What Razer has done with the Blade 14 is take all its gaming laptop know-how and stuffed the latest AMD and Nvidia chippery into a compact notebook that you can comfortably throw into your backpack. It’s also styled the Blade 14 in such a way that you won’t be embarrassed to whip it out at an important business meeting.

Razer Blade 14 review: Price and competition

The Blade 14 starts at £1,800 for a machine with an RTX 3060 GPU and a 144Hz FHD display, ending at £2,800 with an RTX 3080 and a 165Hz QHD display. In between those two sits a £2,200 model, which uses the same display as the top-end version but has a slightly weaker RTX 3070.

All models share the same AMD Ryzen 9 5900HX processor, 16GB of RAM and 1TB SSD. In my view, the RTX 3070 model is the best value of the lot, but it’s the top-of-the-range machine that Razer sent me for review.

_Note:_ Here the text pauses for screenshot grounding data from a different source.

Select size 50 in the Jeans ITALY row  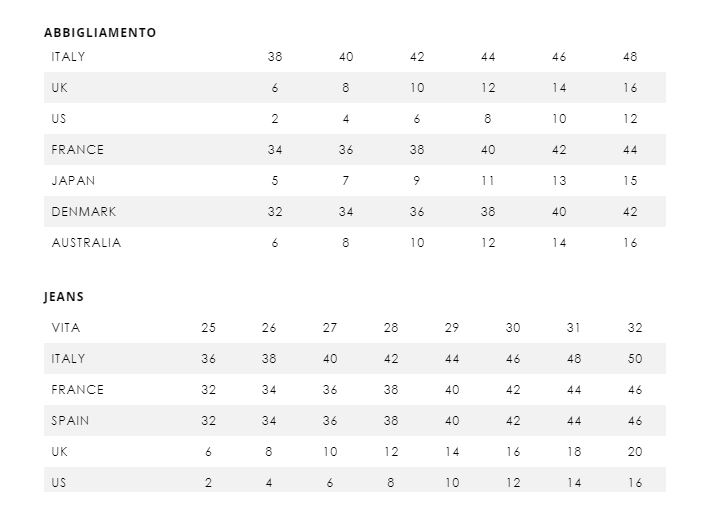(x=635, y=359)
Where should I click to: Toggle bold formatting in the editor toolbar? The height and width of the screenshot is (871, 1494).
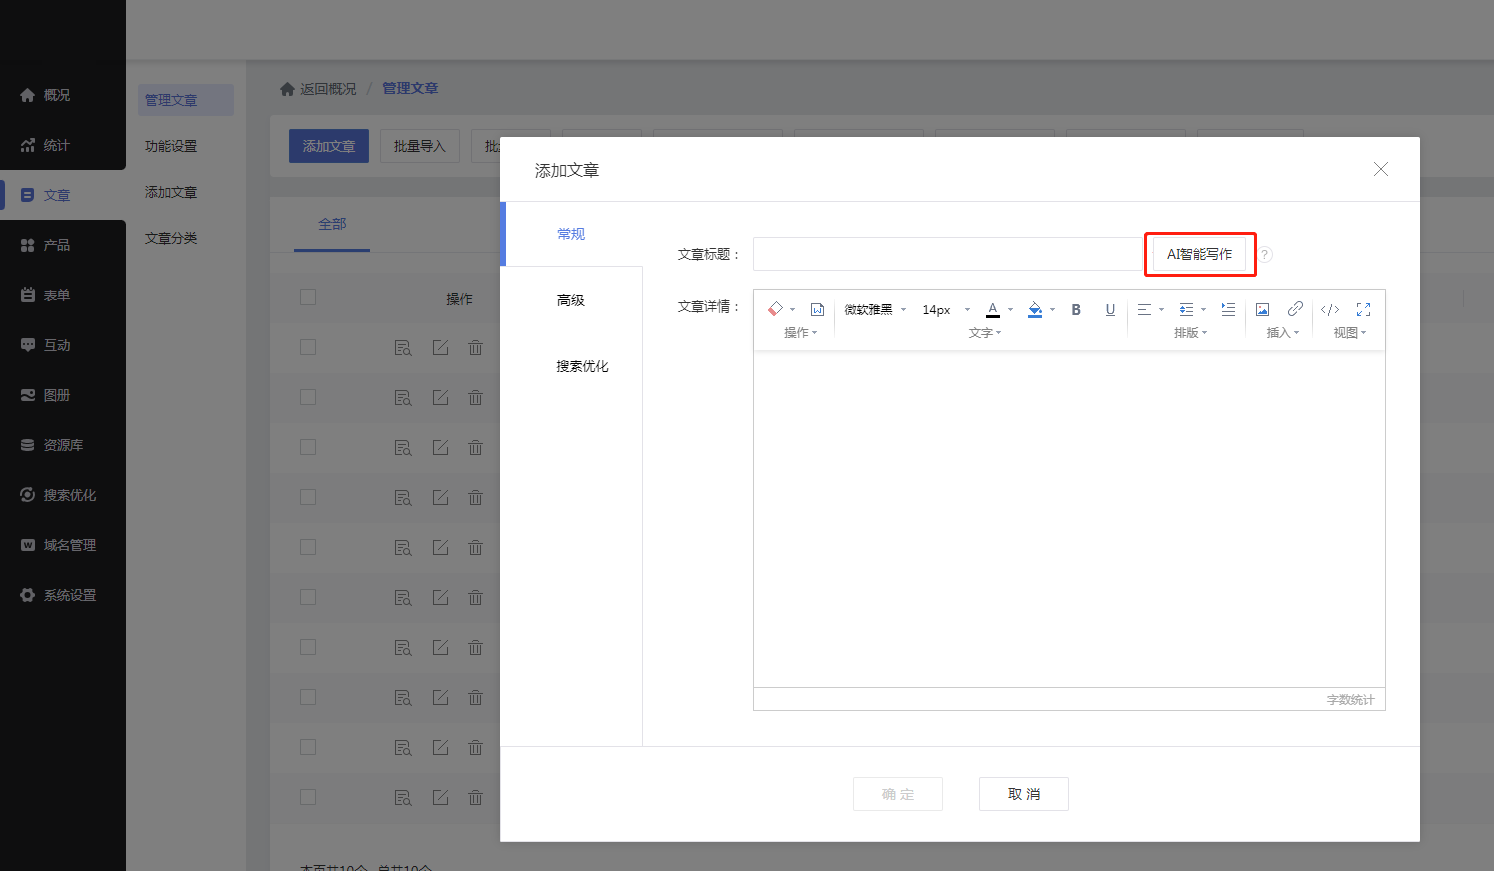[x=1076, y=310]
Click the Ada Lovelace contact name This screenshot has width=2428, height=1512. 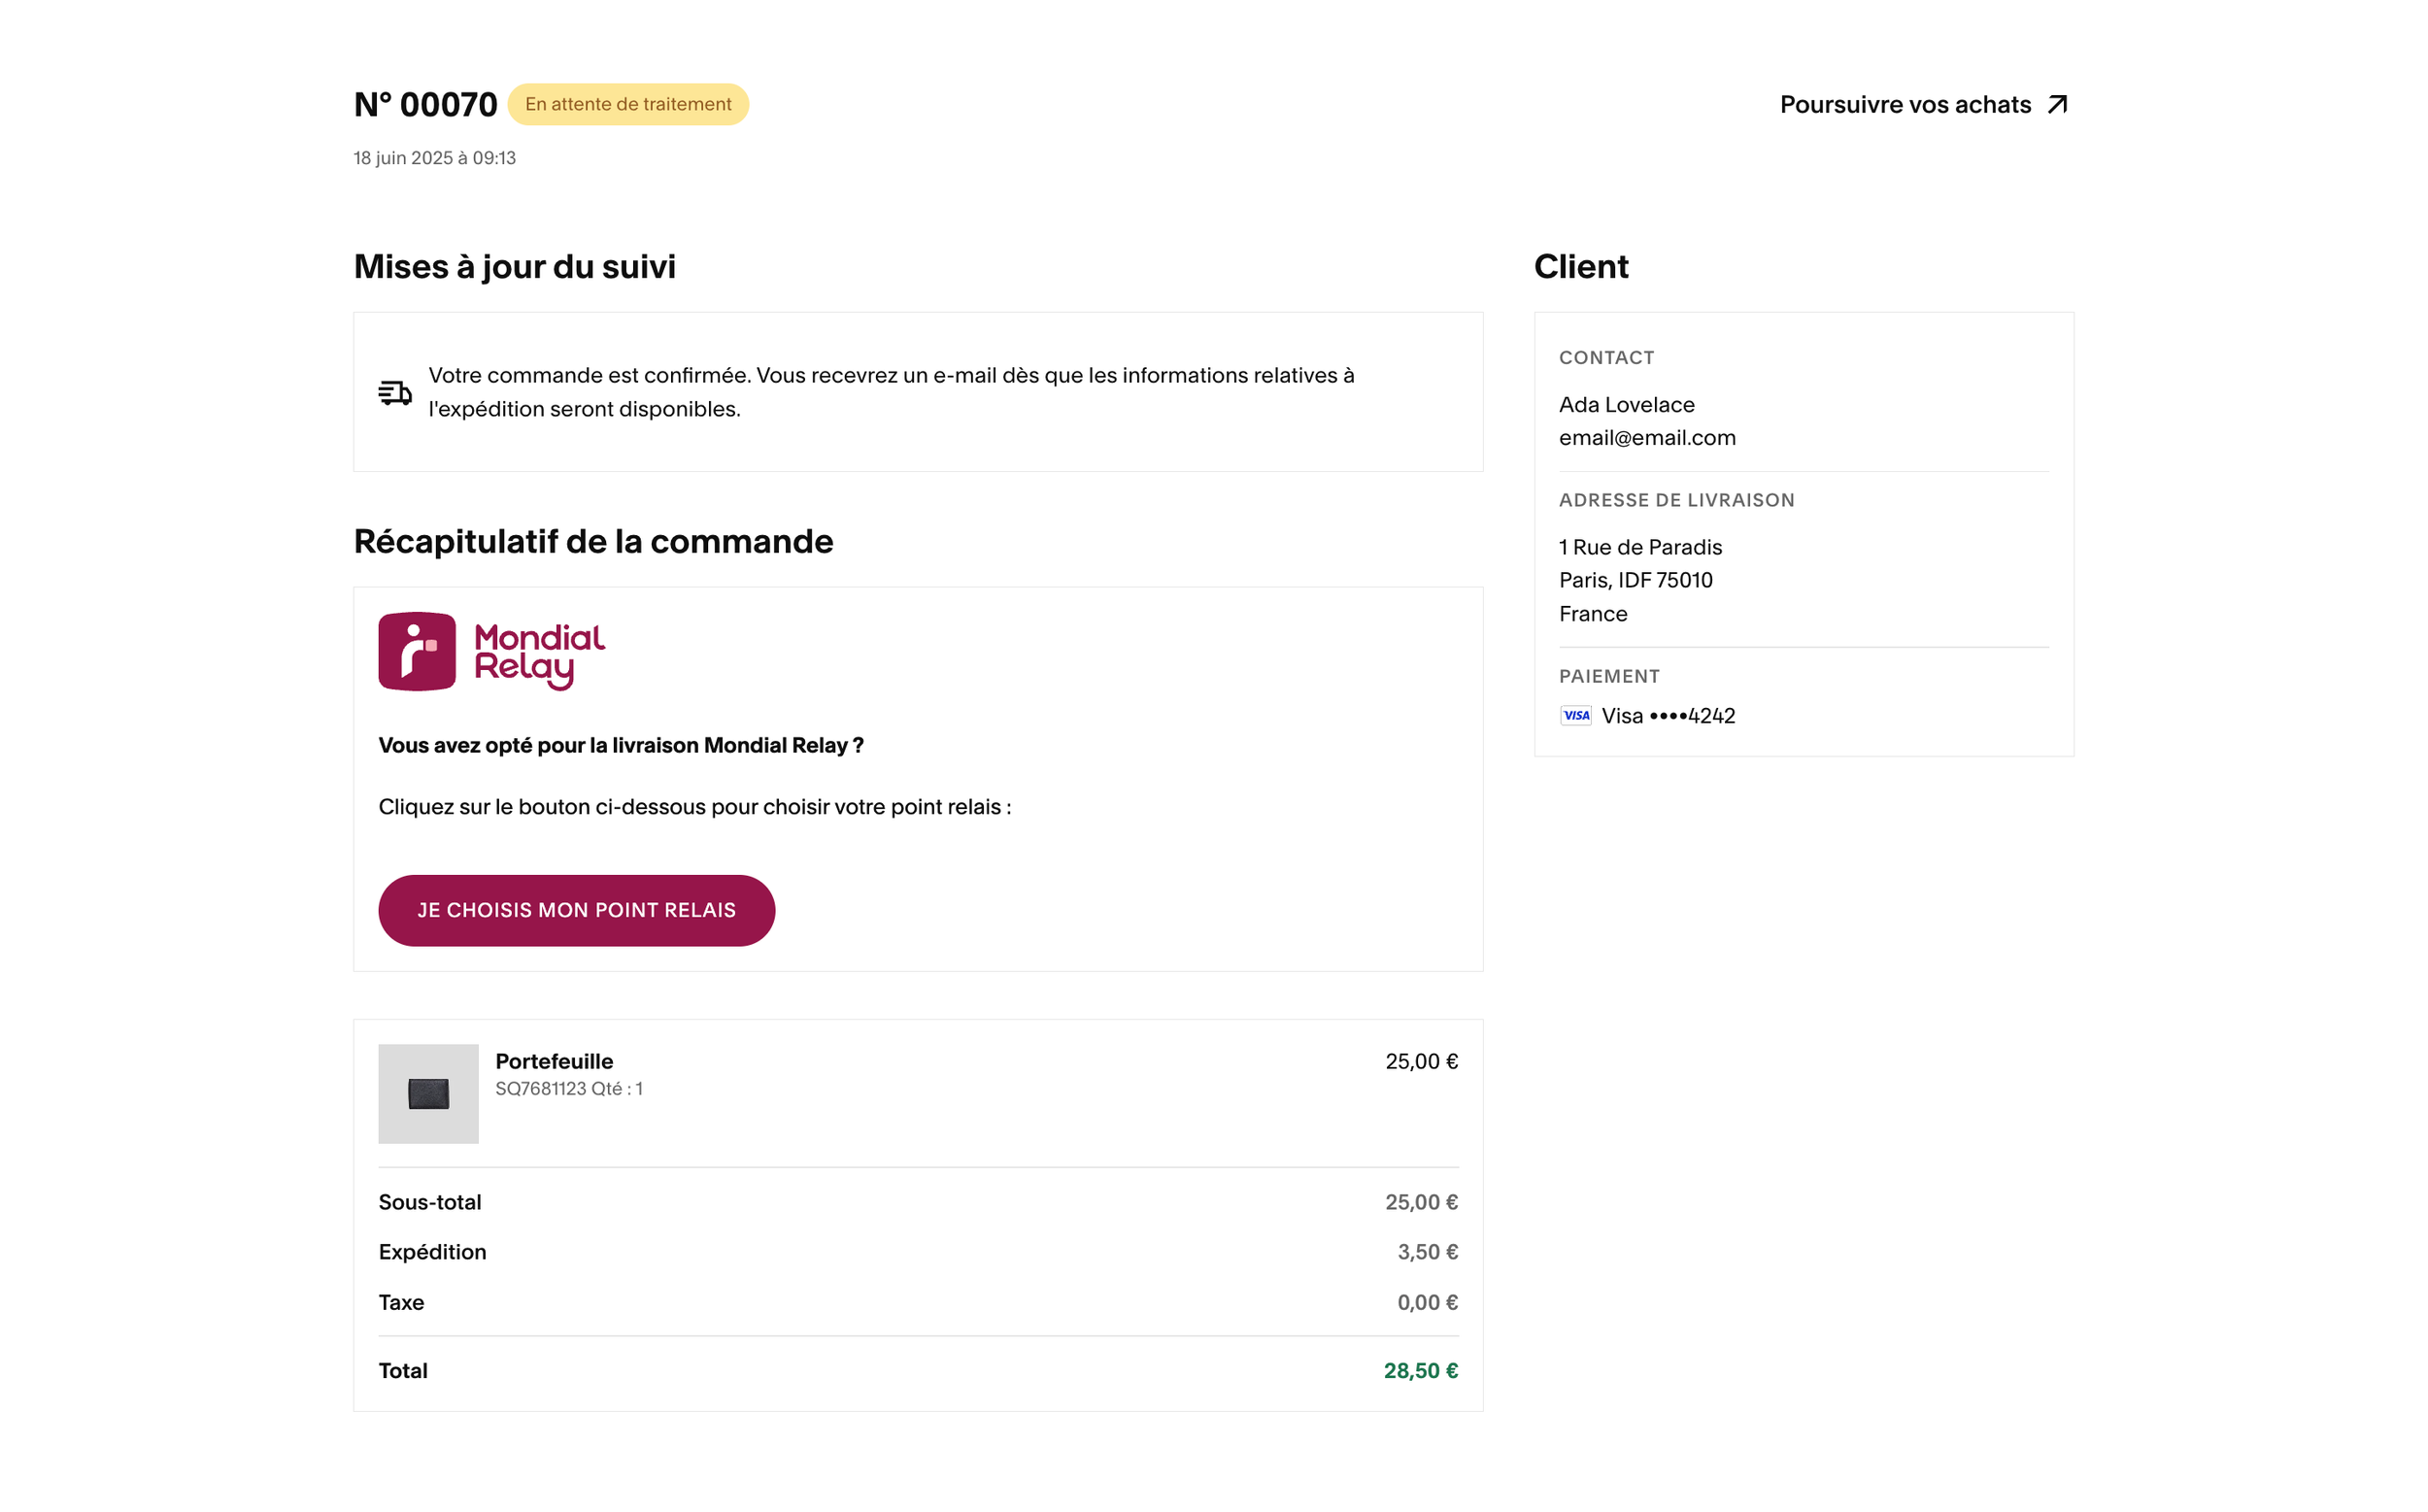coord(1626,405)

The marketplace is hardly awash with 14in gaming laptops, but what competition there is can only be described as fierce. Acer’s Predator Triton 300SE is impressive value for money at just £1,299 and this gets you an Nvidia RTX 3060, a 144Hz 14in display and an Intel Core i7-11370H processor.

The Asus ROG Zephyrus G14 has been widely praised by every technology hack and their mother-in-law, and rightly so. I’ve only crossed paths with its big brother, the ROG Zephyrus G15, but that is a truly superb machine. For £1,799 you can get a G14 with an RTX 3060, 120Hz QHD display and an AMD Ryzen 9 5900HS processor.

If a 14in notebook is just too cumbersome for you, then the Razer Blade Stealth 13 could be worth a look. The 4K, 13.3in screen is super-sharp and at less than 1.5kg it’s a genuine lightweight, but in a good way.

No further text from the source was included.